Fridman claims he is one of the latest victims in DeadBolt’s attack on QNAP Network Attached Storage (NAS) devices. Threat actors claim to have found a zero-day vulnerability in QNAP NAS.

“I just got hacked. Ransomware named DeadBolt found an exploit in QNAP NAS storage devices, encrypting all files,” Fridman tweeted.

Although he claims none of the locked data was essential or fresh, Fridman says the attack ‘hurts a lot.’

Threat actors demand 0.03 in bitcoin from QNAP users and 50 BTC from the company for a decryption key. The demands roughly translate to $1,000 for individuals and $1.7 million for the company.

The company is aware of the problem and issued a statement claiming that DeadBolt targeted all NAS devices exposed to the internet without protection.

The company urges users to follow QNAP instructions to update the firmware to prevent threat actors from carrying out further attacks.


Fridman hosts a podcast where he discusses AI, science, technology, history, philosophy and the nature of intelligence, consciousness, love, and power. Elon Musk, Jack Dorsey, Joe Rogan and many others appeared on Fridman’s show.

Golden age

Cyberattacks are increasing in scale, sophistication, and scope. The last 18 months were ripe with major high-profile cyberattacks, such as the SolarWinds hack, attacks against the Colonial Pipeline, meat processing company JBS, and software firm Kaseya.

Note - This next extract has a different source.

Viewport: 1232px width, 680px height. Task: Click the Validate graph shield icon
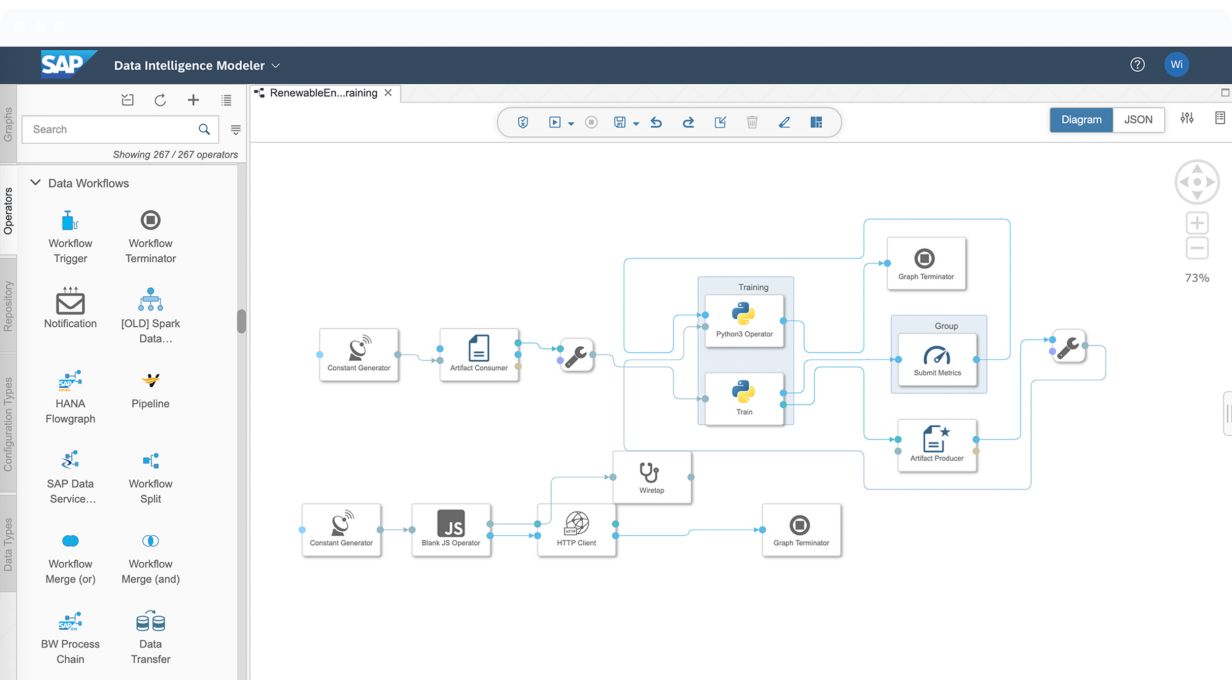coord(523,122)
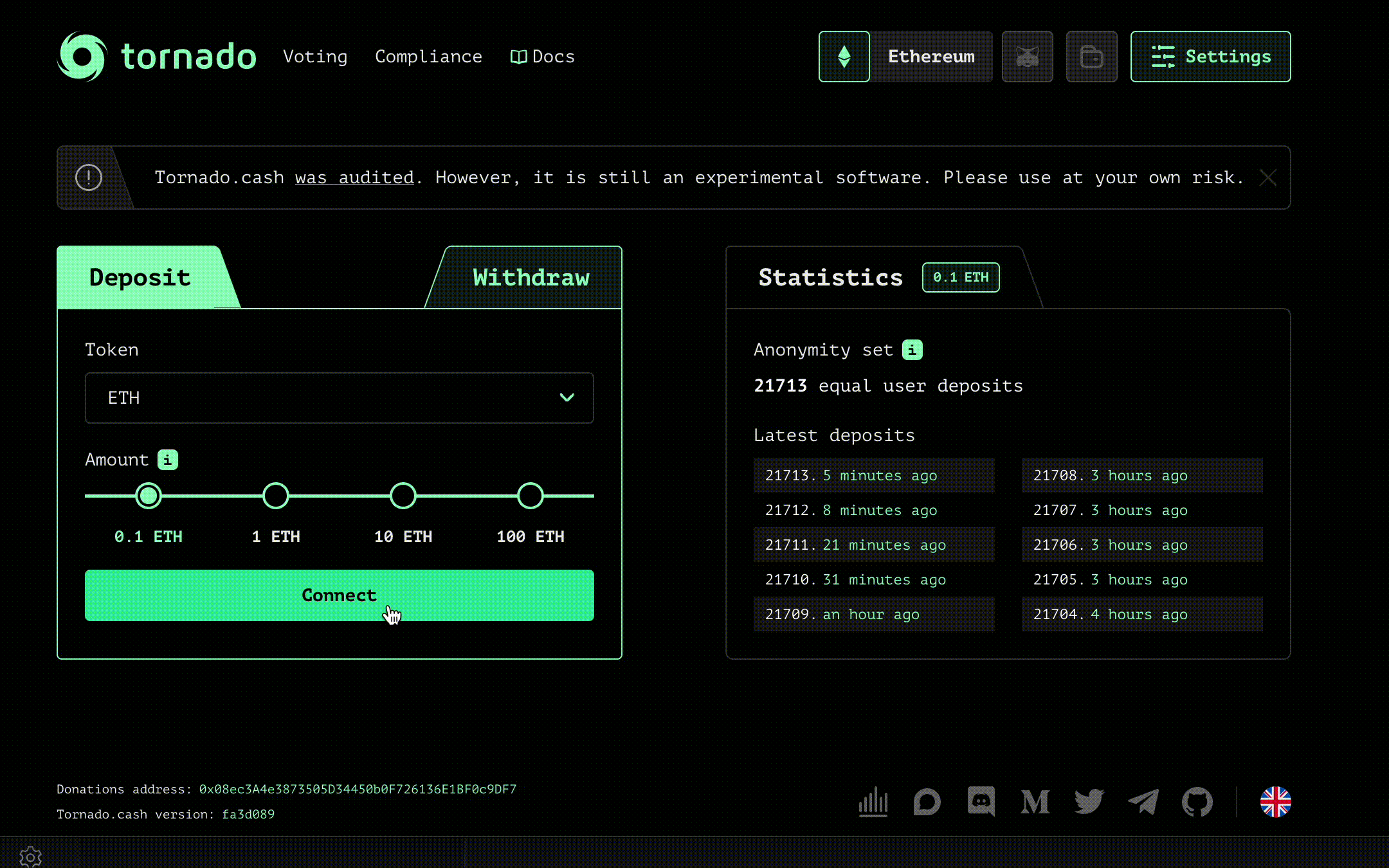Click the Connect wallet button
The height and width of the screenshot is (868, 1389).
coord(339,595)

Pundits talk of a ransomware gold rush, with the number of attacks increasing over 90% in the first half of 2021 alone.

The prevalence of ransomware has forced governments to take multilateral action against the threat. It’s likely a combined effort allowed to push the infamous REvil and BlackMatter cartels offline and arrest the Cl0p ransomware cartel members.

Gangs, however, either rebrand or form new groups. Most recently, LockBit 2.0 was the most active ransomware group with a whopping list of 203 victims in Q3 of 2021 alone.

An average data breach costs victims $4.24 million per incident, the highest in the 17 years. For example, the average cost stood at $3.86 million per incident last year, putting recent results at a 10% increase.